DISCOs' Still Reject Generated Electricity Loads

Fri, May 26, 2017 | By publisher


Power

Electricity Distribution Companies ignore Nigeria Electricity Regulatory Commission warning not to reject allocated generated electricity loads

By Anayo Ezugwu  |  Jun 5, 2017 @ 01:00 GMT  |

THE electricity distribution companies, DISCOs in Nigeria have not stopped rejecting generated electricity loads despite the Nigerian Electricity Regulatory Commission, NERC, warning to them not to do so. This practice has always affected the amount of electricity loads they distribute to customers in their distribution networks.

Sunny Iroche, executive director, finance and accounts, Transmission Company of Nigeria, TCN, said the load rejection practices of the Discos often made the TCN to direct power generation companies, GENCOs, to reduce the quantum of electricity they generate.

“We do this because generation must balance utilisation and that is very important to avoid collapse of the system,” Iroche said.

The company also said that the Discos monthly financial remittances to the electricity market are still far below what is expected of them by the market, a development that is affecting the liquidity status of the market.

TCN explained that the Discos’ now remit only about 35 percent of their monthly invoices, which represents a marginal rise by five percent when compared to the 30 percent that it reported was the case in 2016.

Similarly, Moshood Saleeman, executive director, Market Operations, MO, Department, TCN, stated that they had decided to ensure that henceforth, the Discos remit what they get from the market to participants, according to the Market Rules, which stipulates 100 percent remittances of their invoices to the market.

Saleeman stated that more than three years into privatised electricity market in Nigeria, and after over two years of operating the Transitional Electricity Market, liquidity and infrastructure challenges were still holding the market from growing to its potential. He said operators in the sector must work towards harnessing the huge unutilised generation capacity, accelerate completion of critical transmission projects, reinforce and expand distribution network and deploy meters to consumers.
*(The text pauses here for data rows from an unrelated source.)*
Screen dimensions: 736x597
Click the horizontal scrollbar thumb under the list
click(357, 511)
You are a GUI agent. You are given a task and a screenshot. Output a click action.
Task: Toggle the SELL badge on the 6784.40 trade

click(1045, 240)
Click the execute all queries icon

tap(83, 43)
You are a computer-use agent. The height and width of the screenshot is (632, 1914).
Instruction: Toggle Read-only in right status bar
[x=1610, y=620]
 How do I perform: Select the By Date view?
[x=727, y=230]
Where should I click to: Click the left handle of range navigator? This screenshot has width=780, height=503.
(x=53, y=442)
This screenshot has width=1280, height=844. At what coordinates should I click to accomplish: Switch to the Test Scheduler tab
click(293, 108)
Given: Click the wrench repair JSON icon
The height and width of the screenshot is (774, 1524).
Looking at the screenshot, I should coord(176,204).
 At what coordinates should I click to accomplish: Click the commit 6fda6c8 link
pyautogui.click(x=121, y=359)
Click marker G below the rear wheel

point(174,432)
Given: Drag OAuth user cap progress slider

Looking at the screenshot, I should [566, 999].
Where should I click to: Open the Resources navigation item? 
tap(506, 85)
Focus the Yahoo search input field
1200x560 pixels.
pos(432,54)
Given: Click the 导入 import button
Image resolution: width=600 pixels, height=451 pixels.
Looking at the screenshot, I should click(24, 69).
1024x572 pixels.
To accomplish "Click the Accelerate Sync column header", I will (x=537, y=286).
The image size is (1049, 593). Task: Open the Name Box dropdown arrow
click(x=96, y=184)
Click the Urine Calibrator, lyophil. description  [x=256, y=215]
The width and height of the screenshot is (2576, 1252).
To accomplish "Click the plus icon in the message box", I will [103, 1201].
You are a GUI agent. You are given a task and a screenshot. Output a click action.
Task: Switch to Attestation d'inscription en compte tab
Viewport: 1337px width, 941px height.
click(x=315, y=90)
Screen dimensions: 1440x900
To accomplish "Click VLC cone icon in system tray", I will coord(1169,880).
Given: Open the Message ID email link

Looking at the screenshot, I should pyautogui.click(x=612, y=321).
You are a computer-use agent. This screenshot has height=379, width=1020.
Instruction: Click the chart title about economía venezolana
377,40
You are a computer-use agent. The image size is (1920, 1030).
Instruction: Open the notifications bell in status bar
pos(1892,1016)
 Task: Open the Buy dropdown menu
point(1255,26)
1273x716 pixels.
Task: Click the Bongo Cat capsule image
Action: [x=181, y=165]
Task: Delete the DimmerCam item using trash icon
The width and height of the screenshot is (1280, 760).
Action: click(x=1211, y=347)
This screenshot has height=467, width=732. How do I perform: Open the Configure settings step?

“These will enable the market meet the need of end-users as well as the revenue recovery for the entire value chain. Also critical for success of the market and the entire industry are issues of transparency and compliance with relevant rules/codes in the market,” Saleeman explained.

When asked whether there had been any improvement in the revenue remittances of the Discos, Saleeman stated: “We have experienced a marginal increase of about 35 per cent; we are not yet there but it is gradually improving.”

He added that due to the Discos’ failure to make the required remittances to the market, the MO was working with the Nigerian Electricity Regulatory Commission, NERC, to escrow their accounts. “Yes, aside escrowing their accounts we have other things in the pipeline that we are going to work out to ensure that the liquidity of the market is being improved upon. By the market rule, the MO has the power to escrow the accounts of Discos that have not made payments.”

This is coming as power distribution companies have also called for the implementation of a cost-reflective electricity tariff for end users as captured in the last tariff review carried out by the NERC. The Discos often argue that a cost-reflective tariff will be about N68 per kilowatt-hour, as against the N25/KWh that the largest percentages of electricity consumers across the country currently pay.

The demands of the power firms were contained in a communiqué issued at the end of the second quarter market participants/key stakeholders’ interactive forum, which was organised by the Market Operator in Abuja.

The communiqué, which was made available to journalists in Abuja on Monday and signed by the representatives of the generation and distribution firms, and the TCN, said, “Gencos called for the centralisation of market collection and appropriate disbursement based on the agreed percentages.”